EXERCISE DIRECTIONS
Extract every one of the records below and repeat each line without changing anything.

[Extracted data entries]
###

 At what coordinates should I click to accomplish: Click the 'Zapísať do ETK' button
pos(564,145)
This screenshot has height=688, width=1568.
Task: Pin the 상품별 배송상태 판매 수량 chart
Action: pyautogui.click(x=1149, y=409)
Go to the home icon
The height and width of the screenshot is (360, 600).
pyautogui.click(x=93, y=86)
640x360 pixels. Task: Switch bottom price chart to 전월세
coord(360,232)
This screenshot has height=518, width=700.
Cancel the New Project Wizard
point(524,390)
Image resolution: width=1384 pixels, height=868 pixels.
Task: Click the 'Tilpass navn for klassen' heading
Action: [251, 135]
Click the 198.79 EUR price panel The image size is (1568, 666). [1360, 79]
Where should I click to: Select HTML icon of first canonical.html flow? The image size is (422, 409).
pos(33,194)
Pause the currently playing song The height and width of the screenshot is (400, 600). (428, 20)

###

TASK SOLUTION
 At what coordinates should I click to accomplish: Click the 'Zapísať do ETK' button
pos(564,145)
This screenshot has height=688, width=1568.
Task: Pin the 상품별 배송상태 판매 수량 chart
Action: pyautogui.click(x=1149, y=409)
Go to the home icon
The height and width of the screenshot is (360, 600).
pyautogui.click(x=93, y=86)
640x360 pixels. Task: Switch bottom price chart to 전월세
coord(360,232)
This screenshot has height=518, width=700.
Cancel the New Project Wizard
point(524,390)
Image resolution: width=1384 pixels, height=868 pixels.
Task: Click the 'Tilpass navn for klassen' heading
Action: [251, 135]
Click the 198.79 EUR price panel The image size is (1568, 666). [1360, 79]
Where should I click to: Select HTML icon of first canonical.html flow? The image size is (422, 409).
pos(33,194)
Pause the currently playing song The height and width of the screenshot is (400, 600). (428, 20)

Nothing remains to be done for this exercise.